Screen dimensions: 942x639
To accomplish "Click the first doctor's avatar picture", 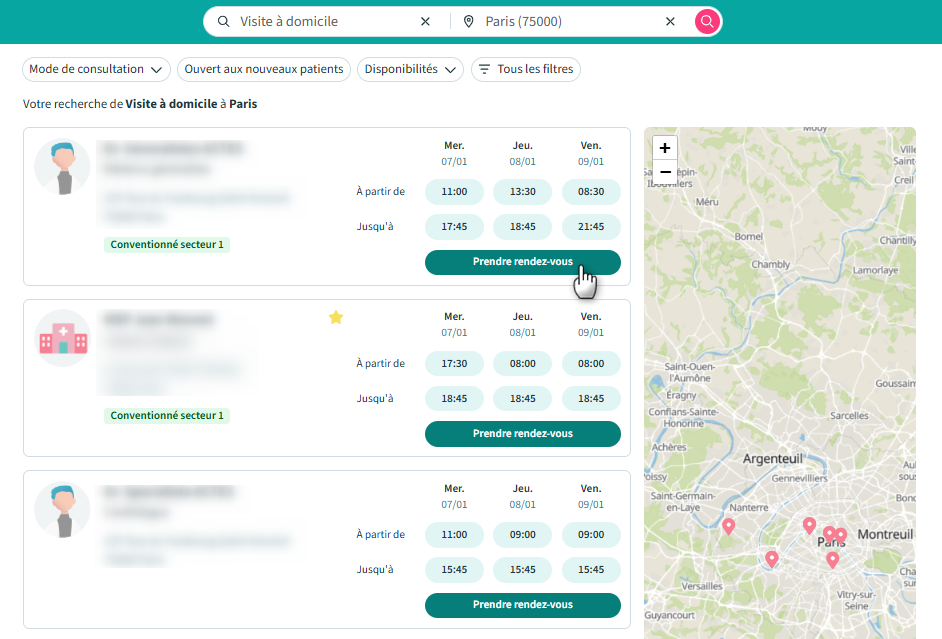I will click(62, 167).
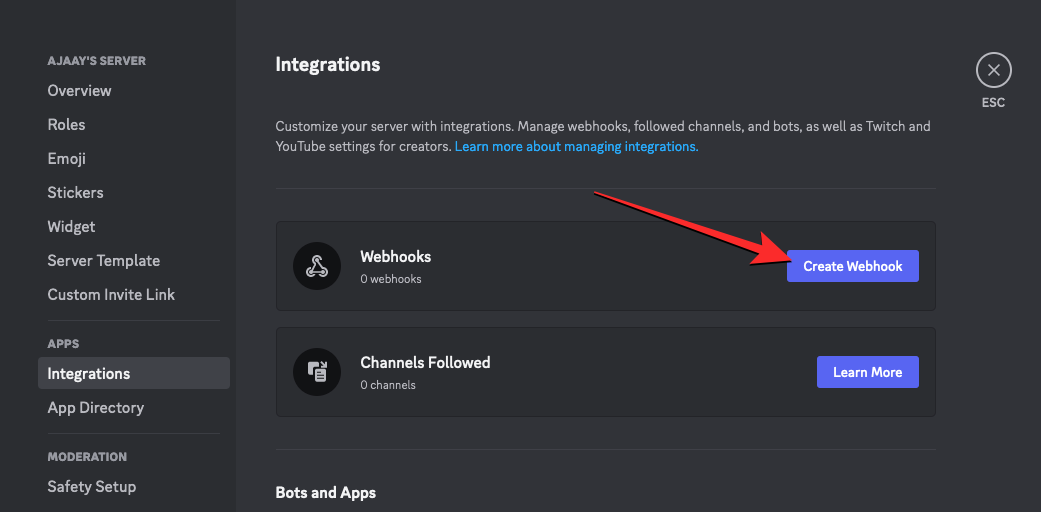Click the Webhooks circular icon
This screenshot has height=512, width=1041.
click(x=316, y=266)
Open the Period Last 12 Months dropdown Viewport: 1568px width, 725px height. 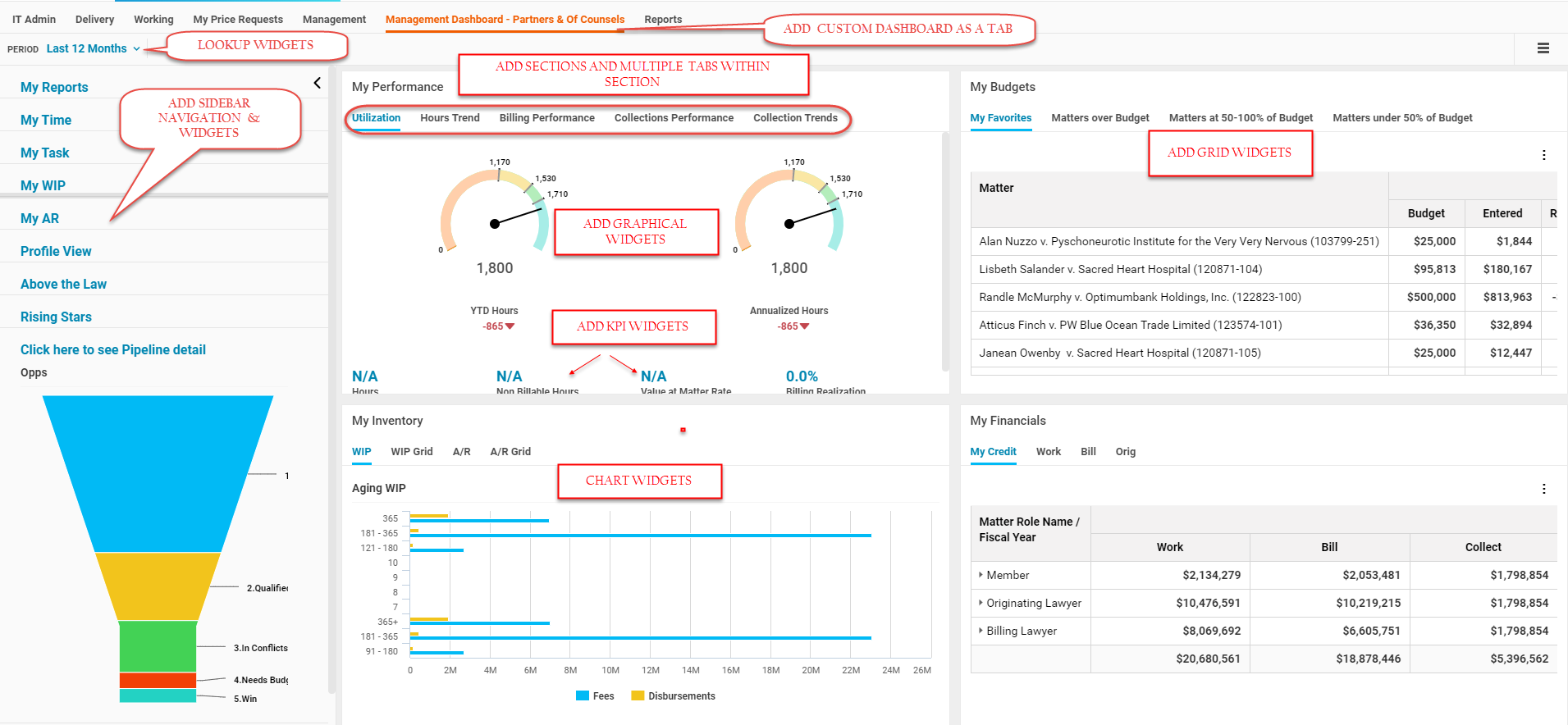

---

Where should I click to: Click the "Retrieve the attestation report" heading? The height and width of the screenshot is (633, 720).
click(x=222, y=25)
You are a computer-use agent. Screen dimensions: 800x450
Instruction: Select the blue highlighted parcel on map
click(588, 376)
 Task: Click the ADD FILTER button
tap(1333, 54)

---

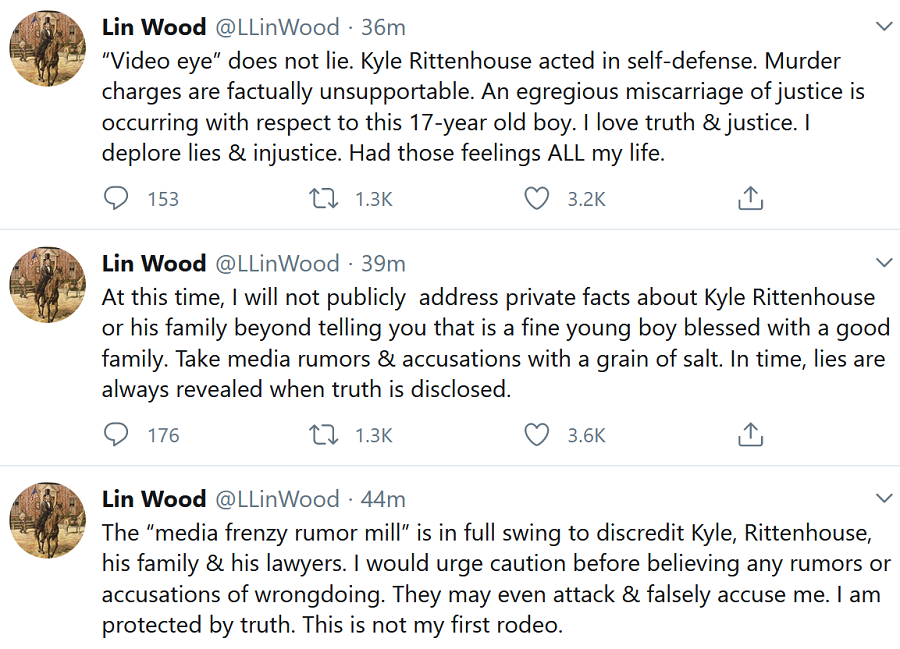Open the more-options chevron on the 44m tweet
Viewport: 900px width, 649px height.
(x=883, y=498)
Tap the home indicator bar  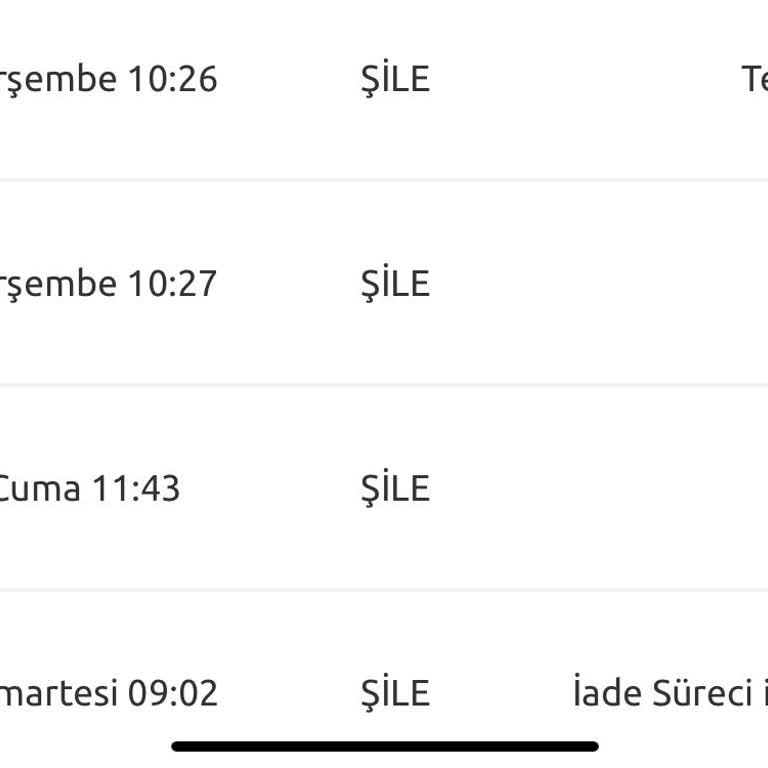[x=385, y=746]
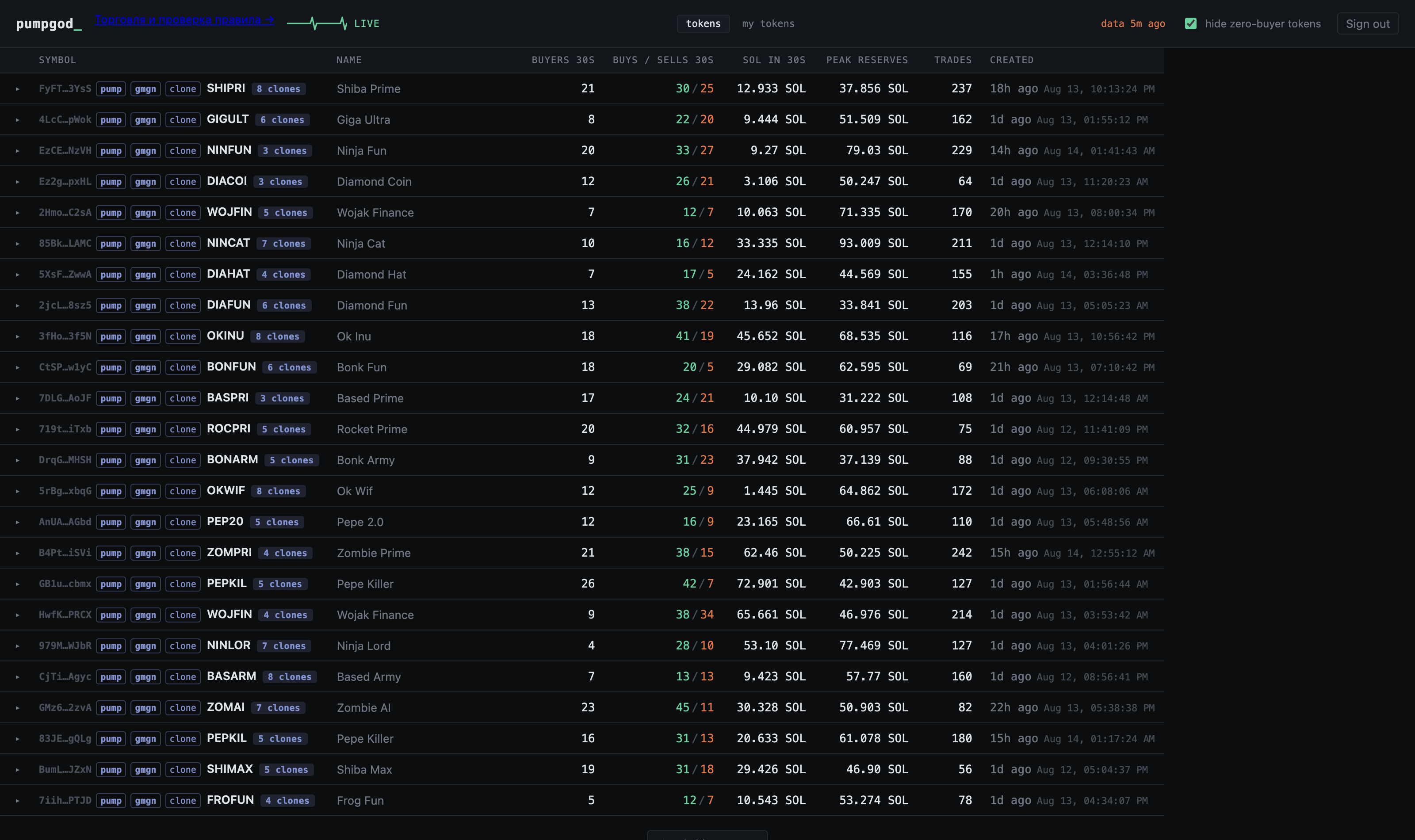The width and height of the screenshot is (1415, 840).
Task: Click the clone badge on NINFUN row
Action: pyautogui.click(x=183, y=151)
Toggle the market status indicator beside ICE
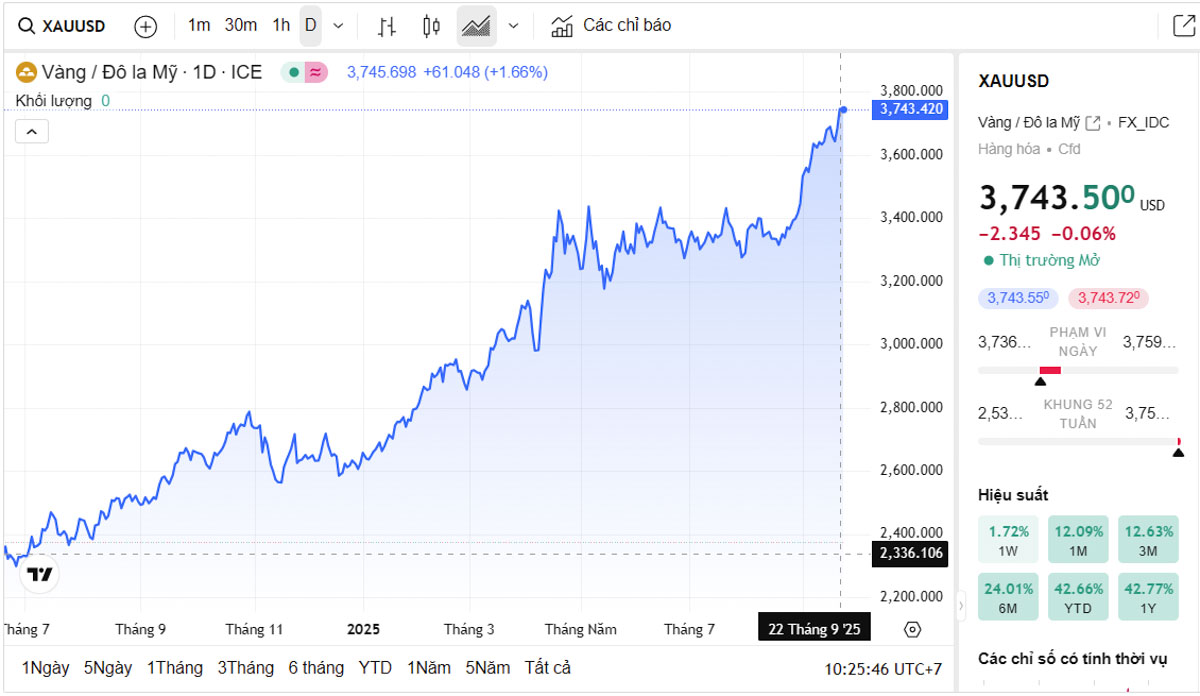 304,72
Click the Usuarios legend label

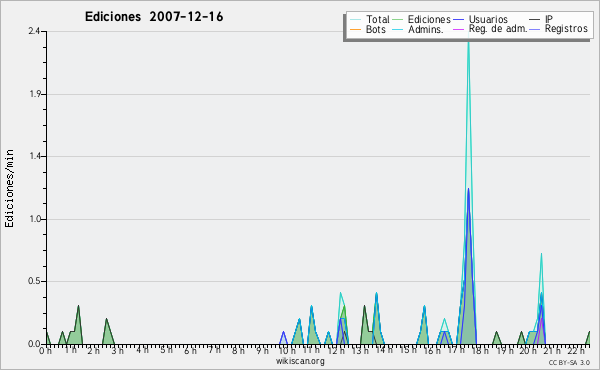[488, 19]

## Your assignment:
All lines of the entries above where "dimensions" turns up should be reported.

## Task response:
Screen dimensions: 942x639
You are a computer-use agent. Screen dimensions: 800x450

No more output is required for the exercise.